第2話 最悪のスタート
「Bonjour《ボンジュール》武井さん、この問題教えてほしいんだけど」
「Oui, avec plaisir(はい、喜んで)それは公式を使えばすぐに解けますよ」
彼女の影響でフランス語がクラスの中でブームになってた。
背筋を真っ直ぐ伸ばして、気品を醸し出しながら椅子に座っている武井さんには、いつもクラスメイトの誰かしらが寄って来る。

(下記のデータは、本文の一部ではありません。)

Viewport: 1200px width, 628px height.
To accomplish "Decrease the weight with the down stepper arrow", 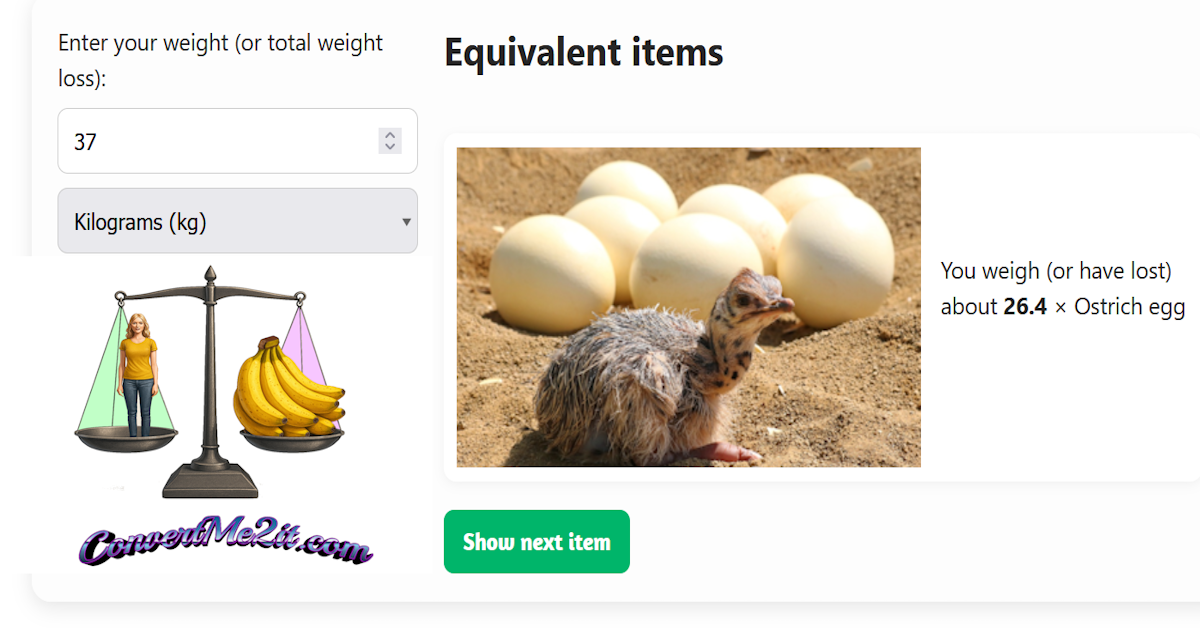I will [x=390, y=148].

彼女は誰とでもにこやかな笑顔で挨拶を交わし談笑を始める。
そんな武井さんはクラスメイトの皆とたった数日で仲良くなっていた。
だが、唯一俺に対してだけは、
「おはよう、武井さん」
「っ?! ボ、ン、ジューす…………」
そのヘーゼル色の瞳を潤ませて、人が変わったようにあたふたしだす。
気のせいかと思うようにしていたが、他のクラスメイトとの反応が明らかに違う。
何かしてしまったのかとも思うが、原因はまるで分らなかった。
「武井さん、先輩がね、話があるって」
休み時間になると、ときたま女子生徒が武井さんにひそひそと伝言を耳打ちし、彼女は少し肩を落としたように廊下へと出て行った。
俺でも何の用件なのかは想像できる。
というのも、何人かからはすでに告白されたなんてことは校内で噂になっていた。
廊下を見ると、確かに先輩らしき人の姿が目に入る。
「……」
「んっ?」
武井さんはその大事な用件から戻ってくると、必ず俺の方にちらちら視線を向けて何か言いたそうな顔をしている。
だが何を言うわけでもない。ので、おそらく俺の思い過ごしだろう。
日が経つにつれ、俺は武井さんがまともに話をするクラスメイトを羨ましく思うようになっていった。
俺だけが、武井さんに避けられているんじゃないかと気づき始めていたためだ。
「武井さん、マジで天使だわ。あの丁寧な話し方が落ち着くんだよな」
「俺は去年けがしたこと話したら、えらいこと心配してくれてなあ」
「翔太、お前とはどんな話したんだよ?」
「ああ、俺はな……ここで言えることじゃないな」
俺1人、彼女から何にも話を聞いてもらっていない。
今思えば、
『お隣同士というのも何かの縁です。よろしくお願いしますね』
あのセリフは何だったんだ! と思ってしまう。
この日、帰りのホームルームが終わると、立ち上がった武井さんはこちらを凄い形相で見下ろしていたのが印象に残っている。
「ごきげんよう、メグミ」
「ごきげんよう」
「武井さん、また明日ね。ごきげんよう」
「ごきげんよう」
クラスの女子が話しかけると、すぐに柔和な表情になり挨拶を返している。
いつの間にかみんなさようならじゃなくて、ごきげんようと挨拶するようになっていた。
これも彼女の影響だ。
武井さんはそそくさとした様子で、鞄を持って教室を出ていく。
「翔太、お前武井さん怒らせたの?」
今日一日のどこかぎこちないやり取りを傍で見ていた白石が聞いてきた。
「やっぱりそう見えるか?」
「見えるな。俺なんて弁当早食いして褒められたぜ。毎日挨拶してくれるしよ」
「……」
(いったい何やってしまったんだ、俺は!)
こうして、俺の高校生活は最悪のスタートを切った。